Children’s Home Staff Hit Back At Report Claims
Staff at two under-threat Swansea children’s homes have hit out at council bosses. In a statement from the Unison and GMB unions, staff at Ty Gwaun and Ty Cwm children’s homes say they have been left stunned by comments from Swansea Council, following an inspection report by the Care and Social Services Inspectorate Wales.
The report has not been made public, though Unison says staff were informed by a senior manager that the homes might close.
The union sent letters to all councillors to protest against the proposal.
The report raised health and safety concerns, as well as an alleged lack of a homely atmosphere at the two Cockett homes, Ty Gwn and Ty Gwaun.
But staff at both homes say that in previous reports the homeliness was praised, as was the rapport between staff and the eight children living in the two facilities.
They also say that a busy road running near the homes does not pose a danger to the children.
“The homes are actually based on a campus with a 5mph restriction and speed bumps.
“There is a busy road at the access to the campus, which has houses built along the entire road, and there is also a school located closer to this main road than the children’s homes.
“No member of staff can ever recall an accident involving any young person on this road.”

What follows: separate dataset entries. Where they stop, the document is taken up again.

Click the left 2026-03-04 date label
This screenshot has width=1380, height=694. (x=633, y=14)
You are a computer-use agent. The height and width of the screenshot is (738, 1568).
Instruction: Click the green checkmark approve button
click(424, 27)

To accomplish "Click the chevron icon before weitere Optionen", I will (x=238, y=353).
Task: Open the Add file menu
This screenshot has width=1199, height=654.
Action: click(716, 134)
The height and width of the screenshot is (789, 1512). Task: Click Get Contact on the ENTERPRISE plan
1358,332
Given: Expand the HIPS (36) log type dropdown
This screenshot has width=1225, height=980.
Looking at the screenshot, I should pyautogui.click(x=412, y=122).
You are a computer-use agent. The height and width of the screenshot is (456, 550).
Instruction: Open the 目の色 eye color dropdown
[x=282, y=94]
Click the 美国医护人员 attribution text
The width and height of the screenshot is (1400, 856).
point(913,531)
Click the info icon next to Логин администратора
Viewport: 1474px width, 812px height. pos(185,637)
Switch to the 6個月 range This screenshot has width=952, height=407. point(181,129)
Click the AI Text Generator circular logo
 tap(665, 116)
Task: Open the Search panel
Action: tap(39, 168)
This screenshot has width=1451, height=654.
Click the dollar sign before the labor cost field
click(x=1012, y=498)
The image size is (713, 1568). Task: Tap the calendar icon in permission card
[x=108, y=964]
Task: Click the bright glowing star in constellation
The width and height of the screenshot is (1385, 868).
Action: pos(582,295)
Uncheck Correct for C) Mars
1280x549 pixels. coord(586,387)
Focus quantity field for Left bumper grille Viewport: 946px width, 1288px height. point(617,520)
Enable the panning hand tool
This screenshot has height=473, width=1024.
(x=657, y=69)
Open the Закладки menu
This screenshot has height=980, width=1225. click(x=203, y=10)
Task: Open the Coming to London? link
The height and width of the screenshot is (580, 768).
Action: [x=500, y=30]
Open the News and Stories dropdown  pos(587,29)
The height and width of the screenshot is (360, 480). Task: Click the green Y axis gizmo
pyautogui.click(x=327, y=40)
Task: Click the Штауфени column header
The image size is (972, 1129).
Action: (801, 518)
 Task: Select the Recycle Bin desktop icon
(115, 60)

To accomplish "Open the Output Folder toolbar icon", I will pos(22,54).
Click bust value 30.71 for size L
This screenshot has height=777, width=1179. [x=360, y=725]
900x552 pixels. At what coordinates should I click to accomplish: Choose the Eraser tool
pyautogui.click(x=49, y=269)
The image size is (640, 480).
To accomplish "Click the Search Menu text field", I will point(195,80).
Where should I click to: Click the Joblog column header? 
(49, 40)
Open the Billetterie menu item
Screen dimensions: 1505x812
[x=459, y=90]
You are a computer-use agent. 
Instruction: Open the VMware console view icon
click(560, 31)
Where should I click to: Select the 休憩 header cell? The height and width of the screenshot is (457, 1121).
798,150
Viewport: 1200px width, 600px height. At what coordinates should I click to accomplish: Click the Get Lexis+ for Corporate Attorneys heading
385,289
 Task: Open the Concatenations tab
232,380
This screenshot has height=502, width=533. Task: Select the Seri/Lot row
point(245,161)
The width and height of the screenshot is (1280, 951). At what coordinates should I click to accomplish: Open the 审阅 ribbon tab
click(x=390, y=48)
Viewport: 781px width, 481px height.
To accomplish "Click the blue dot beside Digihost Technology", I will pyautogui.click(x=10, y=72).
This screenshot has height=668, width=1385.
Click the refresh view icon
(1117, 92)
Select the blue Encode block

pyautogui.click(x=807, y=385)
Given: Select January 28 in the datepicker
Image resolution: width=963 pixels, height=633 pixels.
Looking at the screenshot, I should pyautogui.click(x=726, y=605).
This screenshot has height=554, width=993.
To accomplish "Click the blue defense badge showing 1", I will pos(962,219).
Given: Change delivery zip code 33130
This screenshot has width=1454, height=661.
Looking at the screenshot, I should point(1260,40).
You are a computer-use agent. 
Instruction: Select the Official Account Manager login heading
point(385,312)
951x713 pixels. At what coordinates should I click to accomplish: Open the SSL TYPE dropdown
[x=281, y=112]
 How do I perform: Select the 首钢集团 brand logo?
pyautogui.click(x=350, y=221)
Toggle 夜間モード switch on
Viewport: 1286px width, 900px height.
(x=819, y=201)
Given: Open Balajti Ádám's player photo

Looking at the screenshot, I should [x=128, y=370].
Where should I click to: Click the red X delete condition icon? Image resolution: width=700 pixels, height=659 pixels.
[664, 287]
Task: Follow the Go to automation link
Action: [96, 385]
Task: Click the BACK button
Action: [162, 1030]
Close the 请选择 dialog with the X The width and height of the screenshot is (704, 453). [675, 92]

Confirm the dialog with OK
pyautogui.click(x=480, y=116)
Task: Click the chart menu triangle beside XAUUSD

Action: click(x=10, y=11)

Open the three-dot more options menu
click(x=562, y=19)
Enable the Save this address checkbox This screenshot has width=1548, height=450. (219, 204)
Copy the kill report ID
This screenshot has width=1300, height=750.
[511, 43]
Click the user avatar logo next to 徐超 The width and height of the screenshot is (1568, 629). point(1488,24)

The unions say the most recent report does not accurately reflect the quality and care that staff give at both homes.
“We are very committed to our service and supporting children and do not want the homes to close,” the statement concluded.
It is thought that the report will be reviewed on Thursday, at a meeting in County Hall.
In a statement, a spokesman for Swansea Council said: “The council last year opened the purpose-built Nant y Felin children’s home in Blaenymaes, offering state-of-the-art accommodation and facilities for up to eight young people.
“In contrast, Ty Gwaun and Ty Cwm are former bungalows which were converted into homes for children in 1996.
“As a result, there are accommodation issues including small bedrooms, and shared bathroom and toilet facilities.
“Inspectors have said the units are not homely or welcoming.”
She added that no decision had yet been taken on the future of the homes.